Take Two: Day Two Starters

Of all the selections in this draft, both day two picks have the best chances of starting right away.

Second-round pick Pete Werner has the clearest path to the starting job. After watching his tape, he’s pretty clean all the way around. He’s rangy, understands coverage concepts, and has good timing when he blitzes. The Saints simply don’t have another player currently on the roster that I believe is worthy of starting next to DeMario Davis.

Third-round pick Paulson Adebo is an interesting study. He was incredibly productive in 2018 and 2019 with eight interceptions. Had he not opted out and matched that production in 2020, it’s reasonable to think he would have gone much higher.

The Saints will likely sign a veteran cornerback, but Adebo will be given every opportunity to compete with that player and win the job.

Take Three: Ian Book made day three interesting

As soon as the Saints took Book, I started watching the tape on his game. The comp I keep coming back to is Jeff Garcia.

Garcia had success in the early 2000′s, and played in an era where it was more difficult for guys that size . Book has some of Garcia’s qualities. He’s quick, accurate, and scrappy on the football field.

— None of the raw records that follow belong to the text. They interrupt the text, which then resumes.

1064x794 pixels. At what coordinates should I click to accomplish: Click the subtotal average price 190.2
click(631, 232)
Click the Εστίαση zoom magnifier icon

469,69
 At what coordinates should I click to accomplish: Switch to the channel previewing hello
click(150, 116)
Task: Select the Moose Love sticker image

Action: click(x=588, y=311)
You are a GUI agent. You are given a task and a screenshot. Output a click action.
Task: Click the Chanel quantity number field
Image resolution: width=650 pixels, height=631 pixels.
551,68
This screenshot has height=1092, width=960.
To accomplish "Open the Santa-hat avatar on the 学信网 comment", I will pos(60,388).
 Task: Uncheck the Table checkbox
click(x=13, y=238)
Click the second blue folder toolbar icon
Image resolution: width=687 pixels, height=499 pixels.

The biggest difference, Book won more games than any other at one of college football’s proudest institutions. Not only did he win a lot, he played big in a lot of their biggest games. It’s doubtful he competes for a starting job in Year 1, but he is an intriguing player for down the road.

Take Four: Grading the Class

The 2021 Saints draft class:

DE Payton Turner

LB Peter Werner

CB Paulson Adebo

QB Ian Book

T Landon Young

WR Kawaan Baker

That’s six players: three on offense and three on defense.

There’s at least one immediate starter, with two or three seeing the field regularly.

It’s a more solid class than spectacular.

Grade: B

Take Five: Other Observations

  • It was interesting that the Saints had bold plans of moving up, but in the end settled for two modest deals. In the first round, Mickey Loomis said they ‘never worked harder’ to get into the top ten. In the second round, he confirmed they were trying to get to the top of the round with no success. Bottom line, despite having ambitions plans, picking later in rounds made it very difficult to get those deals done.
  • Payton immediately shot down any talk of Book being a Taysom Hill-type player. That was a reach by some to suggest. Book is certainly athletic, but what makes Hill so unique is his size. He’s 6′2″-6′3″, 230 pounds. Book is 6′0″, 200 pounds. Book wouldn’t last long if he was asked to do what Hill is able to do.
  • With the lack of medical information and opt outs, the Saints weren’t taking any chances on any exceptions from a prototype standpoint. Every single selection has prototype size for each position. There was a time when Book wouldn’t have been considered prototype, but that has since changed.
  • Defensive tackle remains the biggest hole on the roster after the draft.